Rabu 03 Apr 2019 15:02 WIB

Parlemen Selandia Baru Mulai Proses RUU Pembatasan Senjata

RUU Pembatasan Senjata menyusul tragedi penembakan masjid di Christchurch.

Rep: Fergi Nadira B/ Red: Andri Saubani
Berbagai elemen masyarakat membuat tirai manusia ketika umat muslim melaksanakan sholat jumat pertama pascapenembangan di dua masjid kota Christchurch pada Jumat (15/3) di Kilbirnie, Wellington, Selandia Baru, Jumat (22/3/2019).
Foto: Antara/Ramadian Bachtiar
Berbagai elemen masyarakat membuat tirai manusia ketika umat muslim melaksanakan sholat jumat pertama pascapenembangan di dua masjid kota Christchurch pada Jumat (15/3) di Kilbirnie, Wellington, Selandia Baru, Jumat (22/3/2019).
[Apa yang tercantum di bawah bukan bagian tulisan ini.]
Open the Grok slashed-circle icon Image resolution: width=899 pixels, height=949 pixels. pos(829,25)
REPUBLIKA.CO.ID, WELLINGTON -- Anggota parlemen Selandia Baru pada Selasa (2/4) mulai memberikan suara sangat mendukung menyoal pembatasan senjata baru selama tahap pertama dari rancangan undang-undang (RUU) yang nantinya akan maju menjadi hukum yang sah pada akhir pekan depan. RUU tersebut akan melarang jenis senjata yang digunakan pria bersenjata yang menewaskan 50 orang di dua masjid di Selandia Baru bulan lalu.
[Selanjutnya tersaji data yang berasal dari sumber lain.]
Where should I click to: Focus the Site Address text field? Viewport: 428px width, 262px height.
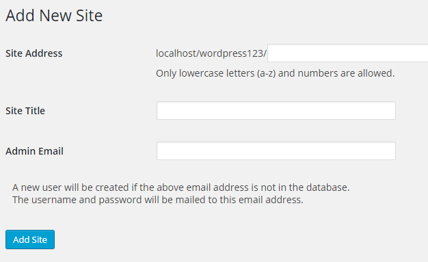[x=348, y=53]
RUU didukung oleh partai liberal dan konservatif, dengan hanya satu anggota parlemen dari 120 yang duduk di Parlemen memilih menentangnya. Pemungutan suara ini merupakan yang pertama dari tiga yang harus disahkan anggota parlemen sebelum RUU menjadi hukum.

Menteri Kepolisian Selandia Baru Stuart Nash mengatakan, sudah terlalu banyak orang memiliki akses ke senjata berbahaya sehingga anggota parlemen didorong oleh kebutuhan untuk memastikan keselamatan publik.

"Kami didorong oleh ingatan akan 50 korban pria, wanita dan anak-anak yang diambil dari orang yang mereka cintai pada tanggal 15 Maret. Ingatan mereka adalah tanggung jawab kami. Kami tidak akan pernah ingin melihat serangan seperti ini di negara kami lagi. Kami terpaksa bertindak cepat," ujar Nash.

Melihat perbedaan dengan AS, di mana kepemilikan senjata dilindungi secara konstitusional, Nash mengatakan, bahwa di Selandia Baru, kepemilikan senjata masih menjadi hak istimewa bukan hak biasa. Anggota parlemen konservatif David Seymour memilih menentang RUU itu. Menurutnya hal itu terlalu terburu-buru.

"Melakukannya dalam sembilan hari sebelum politisi pergi liburan Paskah mereka mulai terlihat lebih seperti teater politik daripada keamanan publik," katanya.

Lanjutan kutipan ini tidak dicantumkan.